BACKGROUND & AIMS: Mutations in the CARD15/NOD2 gene, a putative intracellular pattern recognition receptor, have been linked to the risk for Crohn's disease. Because intestinal epithelial cells play a role as the barrier to luminal microorganisms, we investigated the expression and function of CARD15/NOD2 in intestinal epithelial cells.
METHODS: Expression of CARD15/NOD2 messenger RNA (mRNA) in intestinal epithelial cell lines and primary intestinal epithelial cells was assessed by reverse-transcription polymerase chain reaction (RT-PCR). Regulation of expression of CARD15/NOD2 by cytokines was determined by Northern blot using the SW480 cell line. Active CARD15/NOD2 protein in SW480 cells was assessed by the combination of immunoprecipitation and immunoblotting using anti-CARD15/NOD2 antisera. To identify the functional role of CARD15/NOD2 in intestinal epithelial cells, gentamicin protection assays of Salmonella typhimurium were performed using Caco2 cells stably transfected with either wild-type CARD15/NOD2 or the 3020insC mutant associated with Crohn's disease.

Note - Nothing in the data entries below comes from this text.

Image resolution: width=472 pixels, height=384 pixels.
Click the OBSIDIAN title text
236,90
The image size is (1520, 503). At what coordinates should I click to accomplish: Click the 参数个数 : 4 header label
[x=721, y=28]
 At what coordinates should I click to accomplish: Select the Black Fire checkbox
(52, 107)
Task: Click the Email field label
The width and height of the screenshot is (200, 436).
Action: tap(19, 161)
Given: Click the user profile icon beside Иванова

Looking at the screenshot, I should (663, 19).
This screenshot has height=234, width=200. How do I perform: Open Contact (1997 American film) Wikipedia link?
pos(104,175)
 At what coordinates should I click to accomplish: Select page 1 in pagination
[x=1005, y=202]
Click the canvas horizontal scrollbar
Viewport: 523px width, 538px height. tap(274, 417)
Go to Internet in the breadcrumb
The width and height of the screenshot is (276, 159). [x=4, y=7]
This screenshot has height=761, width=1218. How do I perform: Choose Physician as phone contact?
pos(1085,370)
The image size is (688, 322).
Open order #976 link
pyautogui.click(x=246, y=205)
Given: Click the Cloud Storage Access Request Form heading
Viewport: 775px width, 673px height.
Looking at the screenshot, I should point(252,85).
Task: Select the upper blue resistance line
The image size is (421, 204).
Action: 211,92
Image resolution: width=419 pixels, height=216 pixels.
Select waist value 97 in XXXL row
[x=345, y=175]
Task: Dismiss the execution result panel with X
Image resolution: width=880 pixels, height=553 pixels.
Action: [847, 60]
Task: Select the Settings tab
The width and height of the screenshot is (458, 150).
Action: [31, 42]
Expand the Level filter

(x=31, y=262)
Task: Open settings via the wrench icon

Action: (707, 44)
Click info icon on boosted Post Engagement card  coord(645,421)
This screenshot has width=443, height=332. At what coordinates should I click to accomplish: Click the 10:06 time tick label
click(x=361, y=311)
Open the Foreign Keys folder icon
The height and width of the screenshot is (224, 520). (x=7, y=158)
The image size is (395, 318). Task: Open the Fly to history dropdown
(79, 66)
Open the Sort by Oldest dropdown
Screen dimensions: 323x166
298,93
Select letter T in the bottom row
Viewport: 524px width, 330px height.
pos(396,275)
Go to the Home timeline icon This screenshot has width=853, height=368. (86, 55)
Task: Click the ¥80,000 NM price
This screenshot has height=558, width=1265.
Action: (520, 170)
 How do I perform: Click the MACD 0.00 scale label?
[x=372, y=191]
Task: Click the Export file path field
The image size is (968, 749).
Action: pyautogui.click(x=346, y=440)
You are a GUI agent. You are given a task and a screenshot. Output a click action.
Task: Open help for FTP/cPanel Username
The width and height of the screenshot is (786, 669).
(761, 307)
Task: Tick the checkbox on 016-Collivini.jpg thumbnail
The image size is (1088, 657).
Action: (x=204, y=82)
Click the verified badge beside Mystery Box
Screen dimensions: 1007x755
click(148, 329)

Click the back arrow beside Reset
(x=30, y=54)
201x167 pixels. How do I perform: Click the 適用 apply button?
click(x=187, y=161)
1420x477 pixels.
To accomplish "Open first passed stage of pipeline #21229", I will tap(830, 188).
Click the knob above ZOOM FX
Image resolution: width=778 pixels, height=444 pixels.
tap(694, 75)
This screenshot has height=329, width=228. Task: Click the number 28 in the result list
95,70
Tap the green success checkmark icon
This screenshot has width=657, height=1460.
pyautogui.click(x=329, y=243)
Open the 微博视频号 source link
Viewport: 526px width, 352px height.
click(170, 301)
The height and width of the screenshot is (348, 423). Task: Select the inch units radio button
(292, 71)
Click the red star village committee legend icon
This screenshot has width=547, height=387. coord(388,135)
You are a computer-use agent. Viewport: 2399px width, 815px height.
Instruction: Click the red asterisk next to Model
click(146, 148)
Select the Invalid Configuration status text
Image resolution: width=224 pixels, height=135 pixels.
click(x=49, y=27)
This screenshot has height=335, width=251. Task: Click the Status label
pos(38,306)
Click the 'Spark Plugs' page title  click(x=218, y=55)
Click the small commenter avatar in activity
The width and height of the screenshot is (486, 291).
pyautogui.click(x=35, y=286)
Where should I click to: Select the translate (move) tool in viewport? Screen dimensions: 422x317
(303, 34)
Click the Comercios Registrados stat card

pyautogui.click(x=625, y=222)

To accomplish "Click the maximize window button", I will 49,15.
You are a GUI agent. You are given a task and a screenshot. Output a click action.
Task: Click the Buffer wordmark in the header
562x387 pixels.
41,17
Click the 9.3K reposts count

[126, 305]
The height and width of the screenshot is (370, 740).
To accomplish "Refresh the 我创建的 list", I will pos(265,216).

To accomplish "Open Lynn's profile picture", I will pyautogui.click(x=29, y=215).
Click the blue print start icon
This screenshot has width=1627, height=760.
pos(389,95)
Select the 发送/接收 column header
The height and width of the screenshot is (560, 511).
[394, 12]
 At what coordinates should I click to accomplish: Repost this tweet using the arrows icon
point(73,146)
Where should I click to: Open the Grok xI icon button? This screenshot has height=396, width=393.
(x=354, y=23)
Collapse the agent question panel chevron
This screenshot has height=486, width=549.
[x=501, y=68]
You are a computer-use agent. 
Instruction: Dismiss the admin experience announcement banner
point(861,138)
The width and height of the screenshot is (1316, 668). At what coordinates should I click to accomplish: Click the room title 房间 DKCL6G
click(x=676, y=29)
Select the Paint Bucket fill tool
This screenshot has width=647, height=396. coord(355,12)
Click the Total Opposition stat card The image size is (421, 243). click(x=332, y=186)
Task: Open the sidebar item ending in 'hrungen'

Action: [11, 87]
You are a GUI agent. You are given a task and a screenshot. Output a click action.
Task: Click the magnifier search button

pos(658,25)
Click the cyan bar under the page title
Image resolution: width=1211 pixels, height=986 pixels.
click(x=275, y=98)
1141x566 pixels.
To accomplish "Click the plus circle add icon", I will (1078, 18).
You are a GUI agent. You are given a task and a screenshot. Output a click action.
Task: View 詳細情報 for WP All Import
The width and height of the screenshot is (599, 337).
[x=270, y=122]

RESULTS: CARD15/NOD2 mRNA was expressed in both intestinal epithelial cell lines and primary intestinal epithelial cells. CARD15/NOD2 mRNA and protein were up-regulated by tumor necrosis factor alpha (TNFalpha) in SW480 cells. The number of viable internalized S. typhimurium in Caco2 cells stably transfected with CARD15/NOD2 expression plasmid was lower than untransfected Caco2 cells or MOCK transfectant. In contrast, expression of a variant associated with Crohn's disease was unable to constrain bacterial survival.
CONCLUSIONS: CARD15/NOD2 is expressed in intestinal epithelial cells and may serve as a key component of innate mucosal responses to luminal bacteria as an antibacterial factor. Failure in this activity may contribute to the development of Crohn's disease.